Before We Went Wireless: David Edward Hughes FRS, His Life, Inventions and Discoveries
By Ivor Hughes and David Elis Evans
This book is the first biography of the brilliant inventor and practical experimenter, David Edward Hughes. A contemporary of Edison and Bell, Hughes made major contributions in telegraphy, telephony, metal detection, audiology and wireless. His printing telegraph, adopted in America and Europe, made him a fortune, that he freely gave away to benefit society. Hughes sent and received wireless signals in 1879 using a portable wireless receiver coupled with a telephone receiver, some sixteen years before Marconi carried out his wireless tests.
The book is the fruit of over ten years of research in libraries, archives, and museums, as well as access to all of Hughes’s private papers and visits to places where Hughes lived and worked in the UK, US, and Europe, this is the definitive account of a great Victorian and highly decorated scientist whose inventions laid the foundations of the Communications Age.

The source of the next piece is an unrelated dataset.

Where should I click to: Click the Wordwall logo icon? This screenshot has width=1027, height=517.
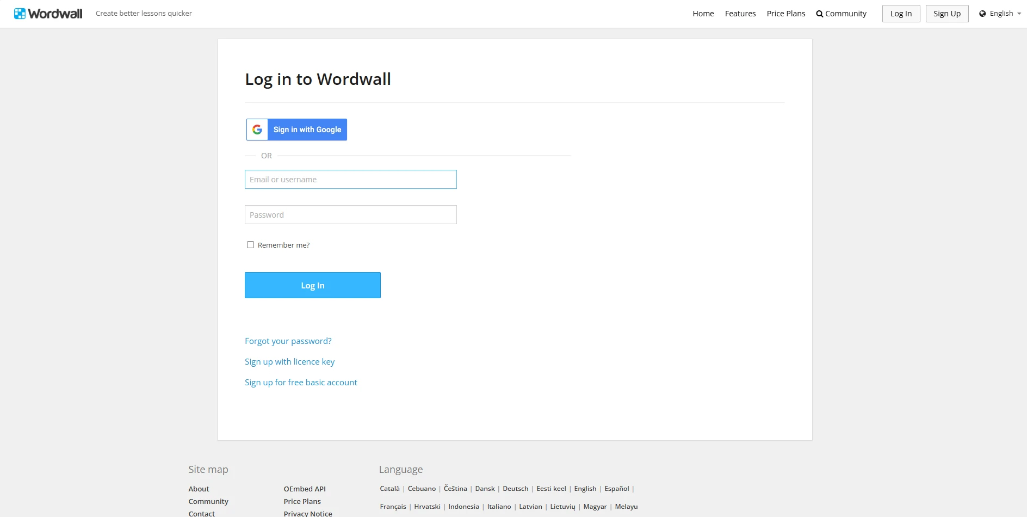pyautogui.click(x=20, y=14)
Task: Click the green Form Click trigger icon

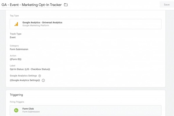Action: click(16, 110)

This book has received excellent reviews from the Smithsonian Institution, Science Museum in London and the prestigious Royal Society in the UK, the IEEE, BVWS and the A.S. Popov Central Museum of Communications St. Petersburg along with numerous literary critics. It has won the Independent Publishers Book Award (2011) for science and the AWA Houck award for the documentation of an important scientist.
You can watch the book trailer and the history of this project on YouTube here.
US Customers:
If you are interested in, purchasing the book or reading some of the reviews see the publisher Images from the Past
400 pages; 7″x10″
ISBN 978-1-884592-53-9 Paperback, $35.00
ISBN 978-18-84592-54-6 Hardcover, $49.50
Before We Went Wireless:
David Edward Hughes FRS His Life, Inventions, and Discoveries (1829-1900)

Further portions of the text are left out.